Question

A copper wire of length 2.2 m and a steel wire of length 1.6 m, both of diameter 3.0 mm, are connected end to end. When stretched by a force, the elongation in length 0.50 m is produced in the copper wire. The stretching force is ( \( Y_{\text{cu}} = 1.1 \times 10^{11} \, \text{N/m}^2, Y_{\text{steel}} = 2.0 \times 10^{11} \, \text{N/m}^2 \))

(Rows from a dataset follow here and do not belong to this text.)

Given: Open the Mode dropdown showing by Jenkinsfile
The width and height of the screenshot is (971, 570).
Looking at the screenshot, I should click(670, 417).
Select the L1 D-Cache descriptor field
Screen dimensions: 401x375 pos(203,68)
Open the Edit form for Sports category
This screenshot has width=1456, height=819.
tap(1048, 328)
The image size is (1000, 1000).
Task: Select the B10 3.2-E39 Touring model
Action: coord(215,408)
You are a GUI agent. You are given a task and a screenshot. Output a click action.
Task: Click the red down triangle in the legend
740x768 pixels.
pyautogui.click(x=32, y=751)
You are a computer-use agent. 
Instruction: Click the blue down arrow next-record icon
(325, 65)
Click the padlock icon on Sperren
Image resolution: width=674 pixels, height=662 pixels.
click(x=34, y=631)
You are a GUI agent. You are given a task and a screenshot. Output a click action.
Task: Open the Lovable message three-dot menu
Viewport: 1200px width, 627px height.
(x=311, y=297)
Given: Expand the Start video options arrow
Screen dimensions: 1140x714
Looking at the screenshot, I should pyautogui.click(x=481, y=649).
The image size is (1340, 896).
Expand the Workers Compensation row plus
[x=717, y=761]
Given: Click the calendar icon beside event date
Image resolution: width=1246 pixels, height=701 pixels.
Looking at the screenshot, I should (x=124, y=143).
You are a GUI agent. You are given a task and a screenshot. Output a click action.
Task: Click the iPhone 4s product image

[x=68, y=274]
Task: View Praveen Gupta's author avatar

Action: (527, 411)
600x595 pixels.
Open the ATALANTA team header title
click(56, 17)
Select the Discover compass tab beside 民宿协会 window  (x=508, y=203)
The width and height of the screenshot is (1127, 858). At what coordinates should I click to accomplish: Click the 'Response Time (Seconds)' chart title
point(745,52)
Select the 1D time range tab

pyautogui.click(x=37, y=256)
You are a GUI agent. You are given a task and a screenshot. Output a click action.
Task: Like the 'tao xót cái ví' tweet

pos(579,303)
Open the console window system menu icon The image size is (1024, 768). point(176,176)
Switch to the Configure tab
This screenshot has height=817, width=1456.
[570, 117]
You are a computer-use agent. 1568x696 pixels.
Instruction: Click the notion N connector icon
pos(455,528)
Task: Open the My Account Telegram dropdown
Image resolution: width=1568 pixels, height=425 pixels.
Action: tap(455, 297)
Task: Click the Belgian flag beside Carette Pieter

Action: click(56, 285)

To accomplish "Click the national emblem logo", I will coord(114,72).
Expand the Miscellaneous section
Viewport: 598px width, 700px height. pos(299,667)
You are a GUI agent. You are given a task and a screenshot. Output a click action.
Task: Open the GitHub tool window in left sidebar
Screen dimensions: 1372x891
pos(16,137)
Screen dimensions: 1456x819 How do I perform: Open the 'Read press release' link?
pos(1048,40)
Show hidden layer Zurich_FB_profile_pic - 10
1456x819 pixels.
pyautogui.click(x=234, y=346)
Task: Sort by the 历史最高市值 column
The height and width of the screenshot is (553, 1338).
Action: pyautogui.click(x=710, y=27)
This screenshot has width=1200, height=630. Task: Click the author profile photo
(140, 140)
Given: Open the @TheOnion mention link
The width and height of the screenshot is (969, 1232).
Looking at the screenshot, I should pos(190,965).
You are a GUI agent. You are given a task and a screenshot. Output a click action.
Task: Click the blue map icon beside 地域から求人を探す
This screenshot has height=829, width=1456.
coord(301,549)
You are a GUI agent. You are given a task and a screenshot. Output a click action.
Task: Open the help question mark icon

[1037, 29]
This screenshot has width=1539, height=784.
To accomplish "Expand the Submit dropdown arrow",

• A. \( 5.4 \times 10^2 \, \text{N} \)
• B. \( 3.6 \times 10^2 \, \text{N} \)
• C. \( 2.4 \times 10^2 \, \text{N} \)
• D. \( 1.8 \times 10^2 \, \text{N} \)

Hint:

The elongation is inversely proportional to the Young's modulus and cross-sectional area of the material.

Answer 1

The Correct Option is D

Step 1: Elongation formula.
The elongation in a material under a force is given by: \[ \Delta L = \frac{F L}{A Y} \] where \( F \) is the force, \( L \) is the length, \( A \) is the cross-sectional area, and \( Y \) is Young's modulus. We can solve for \( F \) using the elongation in copper.

Step 2: Conclusion.
The required stretching force is \( 1.8 \times 10^2 \, \text{N} \).